Records from a data source:

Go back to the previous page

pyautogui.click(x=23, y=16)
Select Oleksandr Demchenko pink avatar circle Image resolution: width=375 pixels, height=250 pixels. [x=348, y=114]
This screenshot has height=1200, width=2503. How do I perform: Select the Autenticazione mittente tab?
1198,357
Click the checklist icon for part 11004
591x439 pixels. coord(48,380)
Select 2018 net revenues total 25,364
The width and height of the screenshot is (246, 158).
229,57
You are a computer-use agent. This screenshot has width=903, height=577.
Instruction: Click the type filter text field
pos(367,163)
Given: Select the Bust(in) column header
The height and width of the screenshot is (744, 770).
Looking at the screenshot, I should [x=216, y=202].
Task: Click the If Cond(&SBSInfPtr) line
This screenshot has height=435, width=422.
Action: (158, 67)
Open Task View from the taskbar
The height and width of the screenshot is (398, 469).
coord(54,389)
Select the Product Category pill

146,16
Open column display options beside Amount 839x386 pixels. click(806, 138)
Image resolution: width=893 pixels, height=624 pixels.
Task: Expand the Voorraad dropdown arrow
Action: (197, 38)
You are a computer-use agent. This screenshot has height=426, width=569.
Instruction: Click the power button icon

What is expected — Tally up how many lines in the records contain the string "computer". Answer with that figure only.

Task result — 2